J Vasc Surg. 2016 Nov;64(5):1515-1522.e3. doi: 10.1016/j.jvs.2016.04.026. Epub 2016 Jun 3.

The use of machine learning for the identification of peripheral artery disease and future mortality risk.

Ross EG¹, Shah NH², Dalman RL¹, Nead KT³, Cooke JP⁴, Leeper NJ⁵.

Author information

1: Division of Vascular Surgery, Stanford Health Care, Stanford, Calif.
2: Center for Biomedical Informatics Research, Stanford University, Stanford, Calif.
3: Department of Radiation Oncology, University of Pennsylvania, Philadelphia, Pa.
4: Department of Cardiovascular Sciences, Houston Methodist Research Institute, Houston, Tex; Center for Cardiovascular Regeneration, Houston Methodist DeBakey Heart and Vascular Center, Houston, Tex.
5: Division of Vascular Surgery, Stanford Health Care, Stanford, Calif. Electronic address: nleeper@stanford.edu.

Abstract

OBJECTIVE:

A key aspect of the precision medicine effort is the development of informatics tools that can analyze and interpret "big data" sets in an automated and adaptive fashion while providing accurate and actionable clinical information. The aims of this study were to develop machine learning algorithms for the identification of disease and the prognostication of mortality risk and to determine whether such models perform better than classical statistical analyses.

METHODS:

Focusing on peripheral artery disease (PAD), patient data were derived from a prospective, observational study of 1755 patients who presented for elective coronary angiography. We employed multiple supervised machine learning algorithms and used diverse clinical, demographic, imaging, and genomic information in a hypothesis-free manner to build models that could identify patients with PAD and predict future mortality. Comparison was made to standard stepwise linear regression models.

RESULTS:

Our machine-learned models outperformed stepwise logistic regression models both for the identification of patients with PAD (area under the curve, 0.87 vs 0.76, respectively; P = .03) and for the prediction of future mortality (area under the curve, 0.76 vs 0.65, respectively; P = .10).
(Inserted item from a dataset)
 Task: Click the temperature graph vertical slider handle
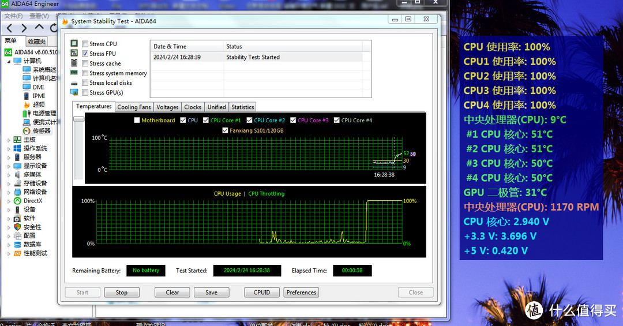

Both machine-learned models were markedly better calibrated than the stepwise logistic regression models, thus providing more accurate disease and mortality risk estimates.

CONCLUSIONS:

Machine learning approaches can produce more accurate disease classification and prediction models. These tools may prove clinically useful for the automated identification of patients with highly morbid diseases for which aggressive risk factor management can improve outcomes.